Comment es-tu arrivé chez Offix ?
En réalité, l’idée était déjà présente depuis plusieurs années. Pendant mes études, j’ai travaillé comme étudiant chez l’ancien Horecafocus Payroll, aujourd’hui Offix, à Diest, où je corrigeais des heures d’étudiants DMFA.
Grâce à mon ancienneté dans l’entreprise, je connaissais encore de nombreux collègues, ce qui a rendu la transition très naturelle. Je savais que j’allais rejoindre une équipe disposant d’une grande expertise métier — une base solide pour avancer ensemble.
Quelle était ta mission au départ ?
L’objectif était clair : digitaliser et automatiser davantage les tâches avec l’équipe afin de travailler plus efficacement.
Tu étais la première personne avec un profil technique chez Offix. Comment cela s’est-il passé ?
Pour moi, cela a tout de suite été un grand avantage. On reçoit une grande diversité de questions : problèmes de DNS et de firewall, intégrations API avec l’ONSS et ETM, solutions de datawarehouse au sein d’Easypay Group.
L’avantage est qu’on apprend très rapidement à la fois les systèmes du groupe Easypay et le secteur de l’intérim.
Comment avez-vous abordé cette digitalisation ?
Nous avons commencé progressivement avec de petites automatisations, comme des rapports internes (par exemple : aperçus des jours fériés entre deux contrats ou des contrats journaliers successifs). Ensuite, nous avons évolué vers des rapports KPI plus avancés pour nos clients.
Quels sont aujourd’hui les principaux défis ?
La plus grande étape jusqu’à présent a été la digitalisation du contrôle des prestations. Aujourd’hui, nous travaillons déjà sur l’étape suivante : le contrôle des contrats.
Le contexte socio-juridique belge est complexe — ce n’est pas une nouveauté pour les lecteurs de cette newsletter. C’est justement ce qui rend le défi intéressant : structurer cette complexité et construire une solution évolutive.

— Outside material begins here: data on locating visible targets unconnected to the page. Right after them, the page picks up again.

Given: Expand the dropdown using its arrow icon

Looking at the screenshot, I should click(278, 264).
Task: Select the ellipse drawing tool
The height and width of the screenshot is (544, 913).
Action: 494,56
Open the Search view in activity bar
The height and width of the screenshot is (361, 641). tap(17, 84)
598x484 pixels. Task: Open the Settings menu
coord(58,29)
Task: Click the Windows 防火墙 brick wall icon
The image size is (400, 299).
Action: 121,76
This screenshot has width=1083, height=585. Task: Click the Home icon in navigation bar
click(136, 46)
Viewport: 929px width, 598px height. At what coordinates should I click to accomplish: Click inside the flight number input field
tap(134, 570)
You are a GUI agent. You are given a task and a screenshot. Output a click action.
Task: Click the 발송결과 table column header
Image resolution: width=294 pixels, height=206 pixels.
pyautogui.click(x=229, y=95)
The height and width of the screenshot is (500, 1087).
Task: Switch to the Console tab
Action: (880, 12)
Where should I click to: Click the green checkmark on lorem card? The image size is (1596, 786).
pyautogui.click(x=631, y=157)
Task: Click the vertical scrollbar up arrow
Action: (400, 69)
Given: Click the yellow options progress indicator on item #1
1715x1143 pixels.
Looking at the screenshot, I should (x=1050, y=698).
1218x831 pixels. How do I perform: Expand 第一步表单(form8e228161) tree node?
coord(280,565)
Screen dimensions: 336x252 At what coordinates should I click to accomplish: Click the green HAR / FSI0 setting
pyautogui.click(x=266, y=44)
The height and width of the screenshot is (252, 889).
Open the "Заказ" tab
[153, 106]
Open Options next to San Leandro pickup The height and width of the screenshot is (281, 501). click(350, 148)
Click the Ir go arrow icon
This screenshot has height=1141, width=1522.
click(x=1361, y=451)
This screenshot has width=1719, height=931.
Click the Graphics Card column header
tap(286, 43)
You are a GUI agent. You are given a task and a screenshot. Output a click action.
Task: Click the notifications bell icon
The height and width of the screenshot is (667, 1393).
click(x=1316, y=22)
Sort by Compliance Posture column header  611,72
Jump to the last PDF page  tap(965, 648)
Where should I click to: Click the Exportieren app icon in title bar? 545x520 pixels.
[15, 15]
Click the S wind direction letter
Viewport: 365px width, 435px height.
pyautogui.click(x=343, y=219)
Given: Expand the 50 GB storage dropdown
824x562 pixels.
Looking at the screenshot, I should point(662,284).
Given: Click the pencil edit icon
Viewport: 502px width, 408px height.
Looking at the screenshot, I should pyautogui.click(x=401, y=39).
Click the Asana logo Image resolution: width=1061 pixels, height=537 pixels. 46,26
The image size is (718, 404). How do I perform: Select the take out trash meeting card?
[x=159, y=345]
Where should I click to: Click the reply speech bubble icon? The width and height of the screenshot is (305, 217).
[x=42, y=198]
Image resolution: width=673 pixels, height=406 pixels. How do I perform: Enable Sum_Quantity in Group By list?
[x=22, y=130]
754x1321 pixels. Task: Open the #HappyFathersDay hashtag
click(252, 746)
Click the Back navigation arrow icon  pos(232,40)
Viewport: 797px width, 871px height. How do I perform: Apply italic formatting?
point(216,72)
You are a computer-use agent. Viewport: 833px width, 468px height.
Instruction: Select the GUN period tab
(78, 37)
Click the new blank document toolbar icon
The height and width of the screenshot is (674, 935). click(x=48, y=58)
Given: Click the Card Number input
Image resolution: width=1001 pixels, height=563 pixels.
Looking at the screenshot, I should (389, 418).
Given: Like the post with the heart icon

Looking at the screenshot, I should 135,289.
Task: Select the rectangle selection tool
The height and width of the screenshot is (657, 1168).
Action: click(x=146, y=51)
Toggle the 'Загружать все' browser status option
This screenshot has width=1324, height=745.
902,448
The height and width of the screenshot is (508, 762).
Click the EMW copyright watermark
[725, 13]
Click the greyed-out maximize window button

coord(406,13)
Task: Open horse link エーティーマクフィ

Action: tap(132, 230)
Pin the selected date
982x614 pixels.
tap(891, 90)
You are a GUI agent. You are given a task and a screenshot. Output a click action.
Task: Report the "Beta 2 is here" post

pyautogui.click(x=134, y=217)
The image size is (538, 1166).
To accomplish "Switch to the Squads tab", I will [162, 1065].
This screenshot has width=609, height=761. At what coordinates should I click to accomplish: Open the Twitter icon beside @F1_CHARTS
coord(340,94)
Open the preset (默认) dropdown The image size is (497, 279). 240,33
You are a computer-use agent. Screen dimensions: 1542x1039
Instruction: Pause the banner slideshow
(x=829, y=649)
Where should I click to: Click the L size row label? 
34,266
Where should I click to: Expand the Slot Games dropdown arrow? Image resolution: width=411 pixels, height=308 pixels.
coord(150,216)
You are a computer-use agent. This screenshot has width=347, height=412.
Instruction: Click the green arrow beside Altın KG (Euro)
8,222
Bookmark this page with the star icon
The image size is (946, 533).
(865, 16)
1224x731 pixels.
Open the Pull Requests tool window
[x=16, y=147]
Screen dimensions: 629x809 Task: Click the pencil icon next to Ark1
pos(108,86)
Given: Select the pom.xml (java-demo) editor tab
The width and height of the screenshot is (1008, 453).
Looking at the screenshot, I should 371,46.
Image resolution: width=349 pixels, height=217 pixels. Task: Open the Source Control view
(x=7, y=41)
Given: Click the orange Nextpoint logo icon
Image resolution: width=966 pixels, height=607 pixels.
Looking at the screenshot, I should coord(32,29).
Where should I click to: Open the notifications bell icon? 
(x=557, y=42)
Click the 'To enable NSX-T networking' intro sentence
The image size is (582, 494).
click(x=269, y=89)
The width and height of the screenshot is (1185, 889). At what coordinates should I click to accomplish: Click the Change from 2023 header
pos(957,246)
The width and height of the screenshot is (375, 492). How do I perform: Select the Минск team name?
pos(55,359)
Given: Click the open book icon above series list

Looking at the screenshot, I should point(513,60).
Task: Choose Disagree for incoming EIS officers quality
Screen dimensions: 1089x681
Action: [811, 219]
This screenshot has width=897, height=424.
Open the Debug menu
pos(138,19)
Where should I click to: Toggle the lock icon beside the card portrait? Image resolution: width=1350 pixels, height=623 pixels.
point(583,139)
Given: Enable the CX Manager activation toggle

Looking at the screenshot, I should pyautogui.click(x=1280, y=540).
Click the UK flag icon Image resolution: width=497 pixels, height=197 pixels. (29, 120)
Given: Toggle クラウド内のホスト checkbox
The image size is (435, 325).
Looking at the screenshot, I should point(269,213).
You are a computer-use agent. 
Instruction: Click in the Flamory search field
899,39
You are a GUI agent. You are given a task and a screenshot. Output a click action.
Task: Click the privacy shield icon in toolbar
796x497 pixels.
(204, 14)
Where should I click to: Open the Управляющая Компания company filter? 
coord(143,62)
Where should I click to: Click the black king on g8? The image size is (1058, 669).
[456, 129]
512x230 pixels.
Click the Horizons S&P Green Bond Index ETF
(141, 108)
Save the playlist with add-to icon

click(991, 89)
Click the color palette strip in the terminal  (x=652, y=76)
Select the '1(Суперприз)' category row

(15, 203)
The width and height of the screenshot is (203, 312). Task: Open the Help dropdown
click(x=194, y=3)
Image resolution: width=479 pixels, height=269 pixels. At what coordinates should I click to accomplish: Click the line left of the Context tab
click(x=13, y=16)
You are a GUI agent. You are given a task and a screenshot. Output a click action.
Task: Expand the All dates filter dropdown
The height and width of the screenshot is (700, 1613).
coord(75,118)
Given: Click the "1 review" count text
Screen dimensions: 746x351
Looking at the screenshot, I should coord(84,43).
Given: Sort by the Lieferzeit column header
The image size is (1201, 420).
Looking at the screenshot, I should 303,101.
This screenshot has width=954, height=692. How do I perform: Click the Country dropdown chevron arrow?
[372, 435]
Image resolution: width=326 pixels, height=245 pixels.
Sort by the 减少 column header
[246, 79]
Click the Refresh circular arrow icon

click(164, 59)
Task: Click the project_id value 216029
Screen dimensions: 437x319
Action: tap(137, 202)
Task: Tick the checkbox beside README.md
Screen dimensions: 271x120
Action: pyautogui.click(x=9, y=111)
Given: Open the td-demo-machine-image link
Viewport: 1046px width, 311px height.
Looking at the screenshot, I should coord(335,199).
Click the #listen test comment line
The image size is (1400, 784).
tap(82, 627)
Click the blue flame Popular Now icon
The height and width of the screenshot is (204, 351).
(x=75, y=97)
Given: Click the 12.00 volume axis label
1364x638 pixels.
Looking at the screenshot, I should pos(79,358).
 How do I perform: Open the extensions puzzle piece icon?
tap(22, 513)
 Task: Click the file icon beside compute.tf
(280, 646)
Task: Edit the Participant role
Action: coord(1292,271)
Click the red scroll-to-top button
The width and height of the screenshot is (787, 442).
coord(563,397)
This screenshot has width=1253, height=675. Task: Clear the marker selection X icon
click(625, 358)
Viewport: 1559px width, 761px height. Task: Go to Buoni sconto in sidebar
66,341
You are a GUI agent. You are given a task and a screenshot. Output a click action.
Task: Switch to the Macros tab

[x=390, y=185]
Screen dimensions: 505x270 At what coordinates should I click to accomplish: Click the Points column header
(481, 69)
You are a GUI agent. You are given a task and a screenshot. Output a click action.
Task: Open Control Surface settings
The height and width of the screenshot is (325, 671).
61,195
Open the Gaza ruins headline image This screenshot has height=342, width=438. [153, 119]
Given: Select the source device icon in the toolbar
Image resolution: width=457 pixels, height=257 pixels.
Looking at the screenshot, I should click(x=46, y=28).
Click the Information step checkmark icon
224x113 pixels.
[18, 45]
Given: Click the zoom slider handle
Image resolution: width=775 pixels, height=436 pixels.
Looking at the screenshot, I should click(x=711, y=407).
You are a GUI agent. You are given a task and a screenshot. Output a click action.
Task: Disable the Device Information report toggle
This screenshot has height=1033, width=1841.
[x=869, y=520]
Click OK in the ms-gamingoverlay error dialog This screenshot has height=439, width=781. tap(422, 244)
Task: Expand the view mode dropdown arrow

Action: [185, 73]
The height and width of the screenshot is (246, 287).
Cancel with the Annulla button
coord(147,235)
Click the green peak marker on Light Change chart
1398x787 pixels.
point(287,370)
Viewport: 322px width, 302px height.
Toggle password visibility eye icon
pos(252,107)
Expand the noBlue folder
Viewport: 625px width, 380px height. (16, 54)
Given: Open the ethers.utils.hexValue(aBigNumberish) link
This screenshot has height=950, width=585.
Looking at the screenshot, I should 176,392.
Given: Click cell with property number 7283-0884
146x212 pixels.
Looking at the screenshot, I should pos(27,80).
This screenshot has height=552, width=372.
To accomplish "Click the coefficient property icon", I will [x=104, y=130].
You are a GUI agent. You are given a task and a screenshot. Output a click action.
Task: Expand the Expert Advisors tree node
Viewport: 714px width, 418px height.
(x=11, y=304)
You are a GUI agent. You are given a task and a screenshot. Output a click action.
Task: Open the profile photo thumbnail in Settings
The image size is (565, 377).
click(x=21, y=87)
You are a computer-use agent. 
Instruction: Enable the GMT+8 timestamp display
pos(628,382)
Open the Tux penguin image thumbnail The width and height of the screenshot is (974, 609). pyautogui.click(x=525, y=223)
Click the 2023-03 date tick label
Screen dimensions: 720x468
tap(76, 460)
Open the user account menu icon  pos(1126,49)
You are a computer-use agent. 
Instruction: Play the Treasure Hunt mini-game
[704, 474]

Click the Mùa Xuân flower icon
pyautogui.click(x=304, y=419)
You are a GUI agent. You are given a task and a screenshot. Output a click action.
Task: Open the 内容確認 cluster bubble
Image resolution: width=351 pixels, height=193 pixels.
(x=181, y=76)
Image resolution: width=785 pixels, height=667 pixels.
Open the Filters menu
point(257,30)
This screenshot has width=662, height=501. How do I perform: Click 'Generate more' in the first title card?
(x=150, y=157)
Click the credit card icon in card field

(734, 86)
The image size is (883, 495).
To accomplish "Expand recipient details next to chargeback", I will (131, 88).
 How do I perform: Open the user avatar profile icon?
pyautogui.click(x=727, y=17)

Comment Todate est-elle née ?
À l’été dernier, nous avons décidé de séparer la branche digitale d’Offix pour créer Todate, notre spin-off. Depuis Todate, nous avons lancé le développement de notre outil front-end.
Comment est structurée l’équipe aujourd’hui ?
Pour maintenir un bon rythme de développement, nous avons recruté en août dernier un deuxième ingénieur logiciel : Vincent. Ensemble, nous développons la plateforme et analysons les intégrations intéressantes à mettre en place. Nous collaborons également avec un partenaire externe pour le développement de notre outil front-end.
Qu’est-ce que l’avenir réserve ?
Il reste encore beaucoup de travail dans une période très intéressante, tant sur le plan logiciel qu’économique. Il est important de ne pas brûler les étapes et de rester concentré sur l’objectif : optimiser et digitaliser davantage un secteur payroll complexe, sans perdre la vue d’ensemble.
L’idée est de combler les lacunes des solutions payroll existantes et de créer des connexions intelligentes entre systèmes afin d’intégrer les données dans un ensemble cohérent.